> [Input material]
################

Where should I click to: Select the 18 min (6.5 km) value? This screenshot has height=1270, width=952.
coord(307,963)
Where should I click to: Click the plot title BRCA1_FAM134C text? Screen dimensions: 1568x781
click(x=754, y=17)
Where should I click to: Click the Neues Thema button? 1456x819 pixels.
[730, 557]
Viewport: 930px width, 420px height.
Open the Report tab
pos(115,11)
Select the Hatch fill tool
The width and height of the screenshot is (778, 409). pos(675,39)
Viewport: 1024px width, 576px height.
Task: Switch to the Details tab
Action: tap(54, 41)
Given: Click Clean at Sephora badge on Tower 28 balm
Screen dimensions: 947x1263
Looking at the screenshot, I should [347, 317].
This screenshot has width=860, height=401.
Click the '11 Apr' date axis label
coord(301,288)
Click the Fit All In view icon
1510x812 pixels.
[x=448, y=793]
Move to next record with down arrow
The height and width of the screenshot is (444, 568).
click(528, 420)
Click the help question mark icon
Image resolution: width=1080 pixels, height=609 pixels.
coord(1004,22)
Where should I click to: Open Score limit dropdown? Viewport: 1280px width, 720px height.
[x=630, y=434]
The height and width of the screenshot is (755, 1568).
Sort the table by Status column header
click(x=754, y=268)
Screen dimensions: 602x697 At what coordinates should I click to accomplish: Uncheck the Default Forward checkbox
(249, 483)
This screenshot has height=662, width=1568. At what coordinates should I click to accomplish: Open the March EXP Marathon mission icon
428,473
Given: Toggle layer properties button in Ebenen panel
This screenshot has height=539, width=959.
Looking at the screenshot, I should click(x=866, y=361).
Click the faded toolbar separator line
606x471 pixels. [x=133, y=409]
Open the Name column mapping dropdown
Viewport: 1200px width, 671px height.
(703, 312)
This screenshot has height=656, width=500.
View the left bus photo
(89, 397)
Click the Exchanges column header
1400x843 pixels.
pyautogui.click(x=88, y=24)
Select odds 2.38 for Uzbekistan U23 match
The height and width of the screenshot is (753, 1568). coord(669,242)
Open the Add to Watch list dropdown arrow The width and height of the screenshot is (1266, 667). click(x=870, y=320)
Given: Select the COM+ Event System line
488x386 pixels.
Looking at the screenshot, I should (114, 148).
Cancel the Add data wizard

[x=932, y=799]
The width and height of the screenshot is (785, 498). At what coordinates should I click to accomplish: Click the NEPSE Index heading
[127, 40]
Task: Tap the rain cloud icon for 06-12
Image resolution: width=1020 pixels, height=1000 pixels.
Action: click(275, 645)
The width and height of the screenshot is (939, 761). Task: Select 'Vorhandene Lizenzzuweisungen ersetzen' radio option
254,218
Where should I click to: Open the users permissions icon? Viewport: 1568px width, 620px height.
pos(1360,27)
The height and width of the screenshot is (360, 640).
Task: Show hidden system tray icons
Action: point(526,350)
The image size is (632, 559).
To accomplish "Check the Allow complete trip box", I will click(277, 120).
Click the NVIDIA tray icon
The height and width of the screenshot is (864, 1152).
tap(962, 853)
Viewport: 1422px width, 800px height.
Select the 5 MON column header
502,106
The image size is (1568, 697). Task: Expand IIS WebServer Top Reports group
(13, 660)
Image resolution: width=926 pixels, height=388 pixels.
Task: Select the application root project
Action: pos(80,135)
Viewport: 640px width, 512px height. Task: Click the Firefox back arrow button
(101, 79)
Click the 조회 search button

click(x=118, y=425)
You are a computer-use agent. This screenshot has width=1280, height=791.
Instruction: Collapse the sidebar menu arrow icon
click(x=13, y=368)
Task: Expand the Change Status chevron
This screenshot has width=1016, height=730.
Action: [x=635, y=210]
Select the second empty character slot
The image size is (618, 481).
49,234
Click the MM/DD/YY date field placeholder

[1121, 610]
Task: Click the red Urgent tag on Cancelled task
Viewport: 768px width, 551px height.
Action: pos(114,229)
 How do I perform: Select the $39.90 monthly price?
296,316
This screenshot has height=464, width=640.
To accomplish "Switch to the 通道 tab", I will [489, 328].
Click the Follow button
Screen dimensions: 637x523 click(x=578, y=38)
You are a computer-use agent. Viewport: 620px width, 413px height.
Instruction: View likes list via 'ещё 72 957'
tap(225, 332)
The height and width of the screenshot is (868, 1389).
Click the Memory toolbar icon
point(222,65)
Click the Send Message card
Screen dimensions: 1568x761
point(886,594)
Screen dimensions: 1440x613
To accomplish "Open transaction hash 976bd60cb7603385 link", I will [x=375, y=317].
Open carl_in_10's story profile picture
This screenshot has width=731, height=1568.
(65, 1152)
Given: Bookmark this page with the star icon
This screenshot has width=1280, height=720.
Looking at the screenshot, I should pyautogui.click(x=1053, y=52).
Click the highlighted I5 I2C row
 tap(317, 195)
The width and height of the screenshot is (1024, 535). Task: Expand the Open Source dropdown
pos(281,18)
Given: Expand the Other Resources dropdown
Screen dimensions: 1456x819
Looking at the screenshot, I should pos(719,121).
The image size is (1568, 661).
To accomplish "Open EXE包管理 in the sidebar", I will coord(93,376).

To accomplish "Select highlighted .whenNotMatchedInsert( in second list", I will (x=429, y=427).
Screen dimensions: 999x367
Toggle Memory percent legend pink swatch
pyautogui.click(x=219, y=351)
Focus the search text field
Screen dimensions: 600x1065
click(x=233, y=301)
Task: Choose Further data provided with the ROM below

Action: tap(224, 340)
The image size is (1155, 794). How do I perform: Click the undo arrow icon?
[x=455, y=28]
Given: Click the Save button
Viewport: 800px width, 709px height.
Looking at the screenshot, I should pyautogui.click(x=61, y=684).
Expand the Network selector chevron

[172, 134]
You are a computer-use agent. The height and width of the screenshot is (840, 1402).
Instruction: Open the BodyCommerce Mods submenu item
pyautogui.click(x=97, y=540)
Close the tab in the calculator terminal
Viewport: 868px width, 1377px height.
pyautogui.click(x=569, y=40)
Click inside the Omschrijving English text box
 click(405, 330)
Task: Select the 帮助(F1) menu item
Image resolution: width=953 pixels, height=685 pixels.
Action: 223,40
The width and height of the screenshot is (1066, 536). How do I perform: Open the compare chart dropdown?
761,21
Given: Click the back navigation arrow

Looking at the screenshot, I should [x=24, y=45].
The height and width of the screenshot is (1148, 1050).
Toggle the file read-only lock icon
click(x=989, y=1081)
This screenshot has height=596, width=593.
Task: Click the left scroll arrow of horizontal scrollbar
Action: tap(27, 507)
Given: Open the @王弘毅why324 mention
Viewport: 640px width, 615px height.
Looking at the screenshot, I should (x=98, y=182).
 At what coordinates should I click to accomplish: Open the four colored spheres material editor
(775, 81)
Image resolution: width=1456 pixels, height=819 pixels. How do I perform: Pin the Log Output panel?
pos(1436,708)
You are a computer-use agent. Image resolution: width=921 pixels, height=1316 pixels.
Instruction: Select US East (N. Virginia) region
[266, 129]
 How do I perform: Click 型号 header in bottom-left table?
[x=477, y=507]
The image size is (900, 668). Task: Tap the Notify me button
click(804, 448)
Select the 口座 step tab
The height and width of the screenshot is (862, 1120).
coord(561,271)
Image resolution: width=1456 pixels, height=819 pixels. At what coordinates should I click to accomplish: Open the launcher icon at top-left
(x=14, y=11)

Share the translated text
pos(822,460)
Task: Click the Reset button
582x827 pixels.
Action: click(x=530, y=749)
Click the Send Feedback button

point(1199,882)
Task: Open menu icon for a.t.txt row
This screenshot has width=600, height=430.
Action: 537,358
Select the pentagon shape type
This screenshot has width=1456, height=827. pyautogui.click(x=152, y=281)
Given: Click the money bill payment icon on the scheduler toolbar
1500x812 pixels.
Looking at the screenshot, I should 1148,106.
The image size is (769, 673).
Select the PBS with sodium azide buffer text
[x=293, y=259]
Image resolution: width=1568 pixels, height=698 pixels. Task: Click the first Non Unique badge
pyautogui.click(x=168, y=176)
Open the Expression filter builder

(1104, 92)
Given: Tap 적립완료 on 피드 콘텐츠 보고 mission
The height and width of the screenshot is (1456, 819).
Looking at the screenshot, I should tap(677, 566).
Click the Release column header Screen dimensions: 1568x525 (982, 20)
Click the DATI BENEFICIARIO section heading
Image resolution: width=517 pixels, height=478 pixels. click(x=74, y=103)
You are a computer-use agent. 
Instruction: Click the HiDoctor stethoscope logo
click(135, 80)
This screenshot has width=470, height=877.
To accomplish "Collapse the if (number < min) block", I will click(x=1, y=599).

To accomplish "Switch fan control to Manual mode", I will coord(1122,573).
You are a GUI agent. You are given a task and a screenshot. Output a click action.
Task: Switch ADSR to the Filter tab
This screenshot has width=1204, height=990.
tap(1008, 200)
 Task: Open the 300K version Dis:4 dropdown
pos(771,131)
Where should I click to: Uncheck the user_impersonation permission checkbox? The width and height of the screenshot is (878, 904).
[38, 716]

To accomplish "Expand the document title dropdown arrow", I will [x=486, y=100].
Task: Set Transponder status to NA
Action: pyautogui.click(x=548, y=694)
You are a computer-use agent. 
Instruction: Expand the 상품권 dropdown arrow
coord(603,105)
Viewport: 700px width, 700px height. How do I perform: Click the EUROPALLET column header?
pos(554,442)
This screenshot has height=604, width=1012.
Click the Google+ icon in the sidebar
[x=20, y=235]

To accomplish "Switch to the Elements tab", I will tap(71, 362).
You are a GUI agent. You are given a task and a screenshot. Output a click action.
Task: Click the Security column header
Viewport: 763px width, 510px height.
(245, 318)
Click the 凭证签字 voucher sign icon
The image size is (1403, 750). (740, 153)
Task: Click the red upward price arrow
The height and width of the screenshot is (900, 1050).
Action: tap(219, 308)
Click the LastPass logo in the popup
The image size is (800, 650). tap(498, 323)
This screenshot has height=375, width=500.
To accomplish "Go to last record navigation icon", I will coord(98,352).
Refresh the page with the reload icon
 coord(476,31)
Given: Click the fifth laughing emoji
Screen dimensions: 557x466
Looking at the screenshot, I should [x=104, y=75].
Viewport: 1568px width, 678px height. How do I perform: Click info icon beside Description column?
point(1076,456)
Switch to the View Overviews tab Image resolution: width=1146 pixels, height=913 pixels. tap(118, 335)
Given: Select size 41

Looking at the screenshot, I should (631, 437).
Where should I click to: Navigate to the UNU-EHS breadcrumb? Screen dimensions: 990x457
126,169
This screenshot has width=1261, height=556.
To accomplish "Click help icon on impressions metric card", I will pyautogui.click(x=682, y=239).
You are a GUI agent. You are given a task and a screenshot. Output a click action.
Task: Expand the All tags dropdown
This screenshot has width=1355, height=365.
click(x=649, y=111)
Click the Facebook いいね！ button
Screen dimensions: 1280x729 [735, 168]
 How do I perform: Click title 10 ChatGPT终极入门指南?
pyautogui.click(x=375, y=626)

################

> [Set task] Can you transcribe the rows verbatim, beginning at the line that contains "You are a computer-use agent. Image" and stopping after the line that contains "pos(822,460)"?

> [Answer to this exercise]
You are a computer-use agent. Image resolution: width=921 pixels, height=1316 pixels.
Instruction: Select US East (N. Virginia) region
[266, 129]
 How do I perform: Click 型号 header in bottom-left table?
[x=477, y=507]
The image size is (900, 668). Task: Tap the Notify me button
click(804, 448)
Select the 口座 step tab
The height and width of the screenshot is (862, 1120).
coord(561,271)
Image resolution: width=1456 pixels, height=819 pixels. At what coordinates should I click to accomplish: Open the launcher icon at top-left
(x=14, y=11)

Share the translated text
pos(822,460)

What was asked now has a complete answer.